*** Opening of Text provided ***
KA: I think there's a lot of interesting things to be considered here in terms of how the data is being interpreted. I think it is useful to draw on what Douglas-Jones and colleagues (Douglas-Jones, Walford and Seaver 2021) have talked about - artful revelation - the idea that we're creating reality from the data. However, as part of this reality, we have the biases that Jennifer Jo Thompson was talking about, or kind of these tacit, practical reasonings that Ritwik Banerji was talking about. I would like to challenge data scientists to actually draw those biases and reasonings out and be more explicit about what perspectives we are using to make these interpretations. I think a lot of this process gets glossed over in data science, and it could be improved by increased interactions with anthropologists. I think this came up also in other contributions, also, with who gets to participate in different parts of a study on the researcher side. For example, do the data scientists actually get to go see the patients whose data they are analyzing? I think there's a real danger when we start to have those breakdowns in terms of big teams working on the same project, but everyone not having the same information, particularly qualitative information. In our practices of data science in my lab, we're trying to reduce these types of situations by encouraging what I would describe as interdisciplinary practices. For example, even students that want to focus only on data analysis are strongly encouraged to go to the field and see how the data are collected so that they're not analyzing the data in a vacuum. Without this type of experience, data scientists can end up sitting there and trying to interpret one odd point on a graph, knowing that important information is missing, but also having no idea what we should even be asking the people that collected it. To try to avoid this scenario, I encourage students and trainees actually go and experience the place and the participants so they have an appreciation of the qualitative environment and therefore all of the variables that might be at play, even if they weren't measured.
Even beyond a single research group, these challenges have become particularly daunting with the more widespread practice of open data availability. Different researchers can now go to public databases and simply download data to use without having to interact with the person that collected the samples or did the lab work. This practice can lead to similar gaps in interpretation and understanding. In my lab group, we try to address this by continuing to collaborate with the people that generated the data so that we don't completely misinterpret it. This practice is not always possible, but we try to prioritize it.
Finally, I will just mention that even without all of the added qualitative perspective the practices described above can provide, data scientists need to be really explicit about how much variation is explained by our data and where the error is. We need to be able to say “Here's the pattern we see, but here's how far it can go in terms of explaining the situation.” Or “Here's how important we think this part of the pattern is”. If we can make that information more explicit, it also by default leaves room for the other variables and complexities that were not captured. I think all of these approaches are attempts at trying to ensure that individual data scientists understand the extent to which they are oversimplifying the data. The more we can promote approaches that do this, the better our ability to trust the data interpretations in my opinion.
*** Close of Text provided ***
*** Opening of Provided material ***
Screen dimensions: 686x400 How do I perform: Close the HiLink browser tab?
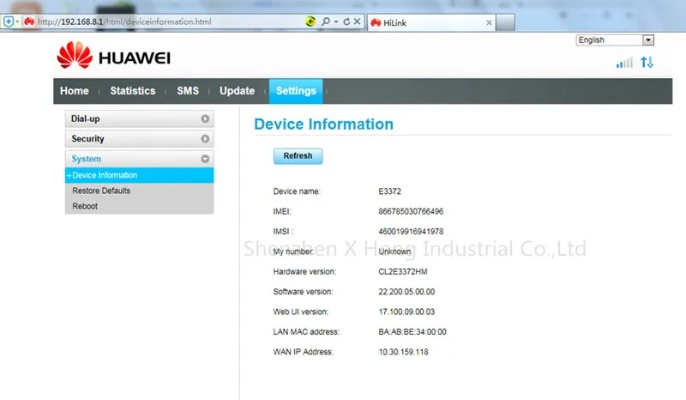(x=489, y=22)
*** Close of Provided material ***
*** Opening of Provided material ***
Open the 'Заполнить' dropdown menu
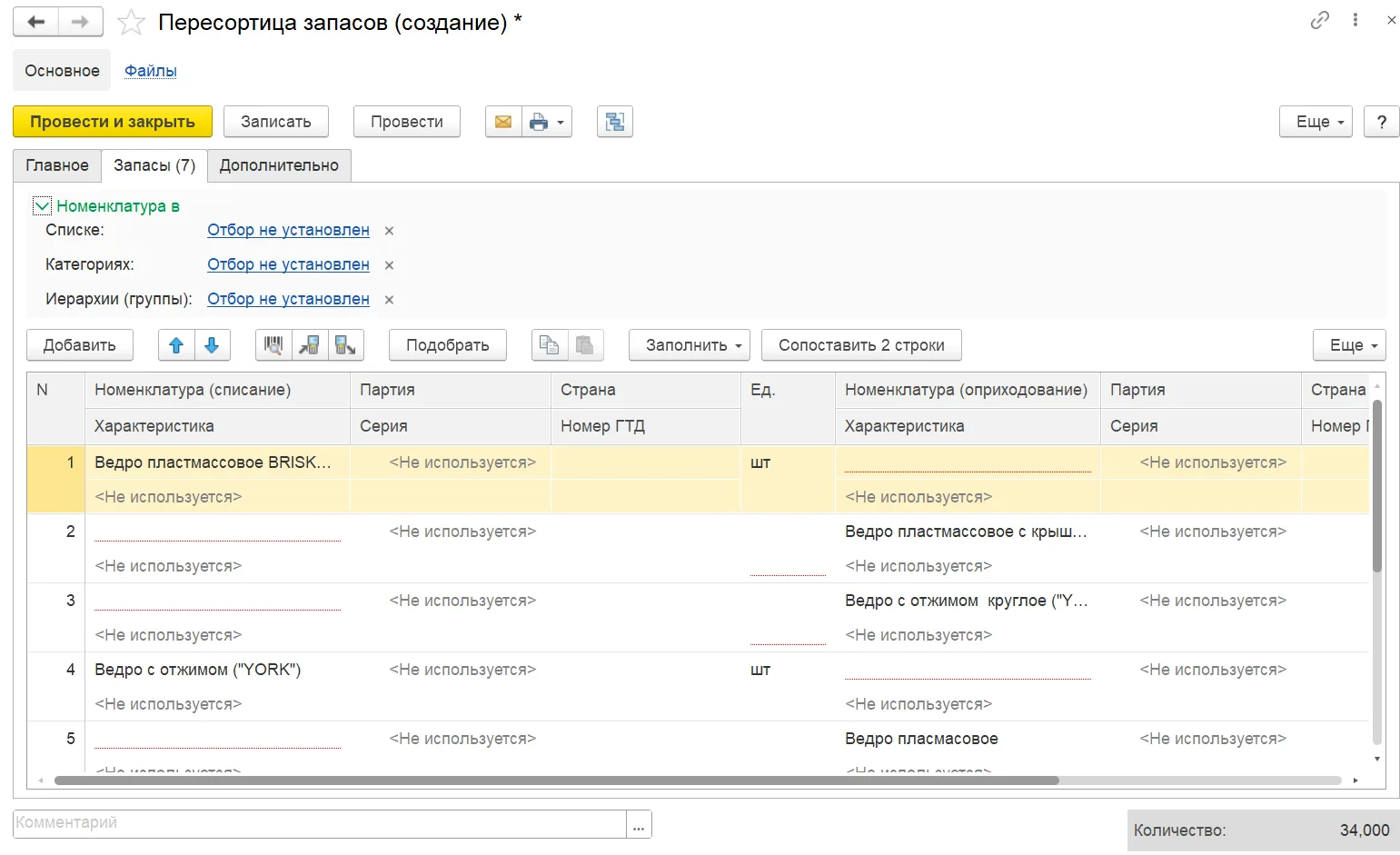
*** Close of Provided material ***
*** Opening of Provided material ***
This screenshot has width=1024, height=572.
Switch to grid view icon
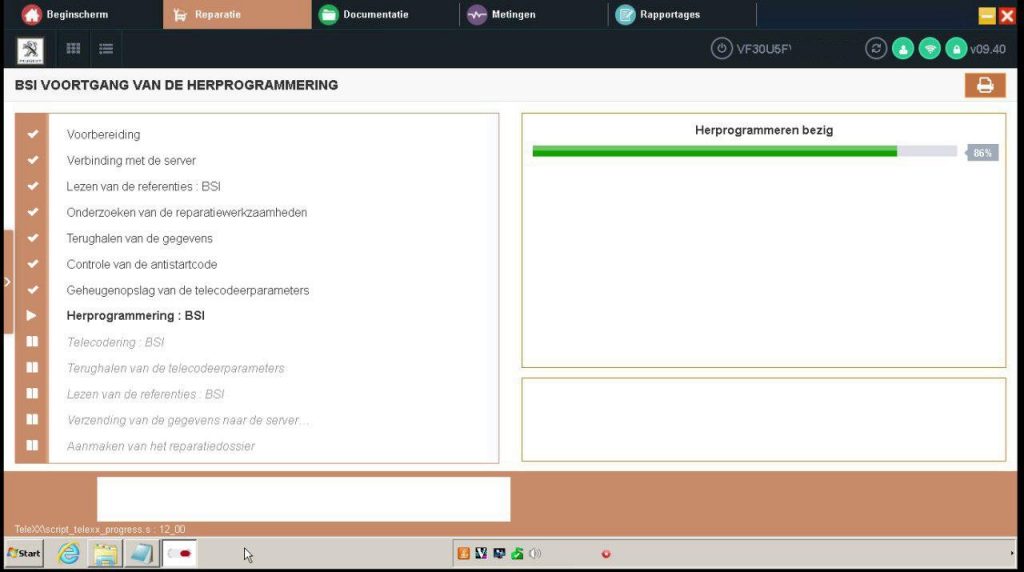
*** Close of Provided material ***
What is needed.
Decide whether each statement agrees with the text on data interpretation. For each, answer yes or no and quote the deciding words of the text.
(a) Students who want to focus only on data analysis are strongly encouraged to go to the field.
(b) The speaker's lab always manages to collaborate with the people who generated the data.
(c) Making explicit how much variation the data explain leaves room for variables that were not captured.

Solution to the exercise.
(a) Yes: "even students that want to focus only on data analysis are strongly encouraged to go to the field and see how the data are collected"
(b) No: "This practice is not always possible, but we try to prioritize it."
(c) Yes: "If we can make that information more explicit, it also by default leaves room for the other variables and complexities that were not captured."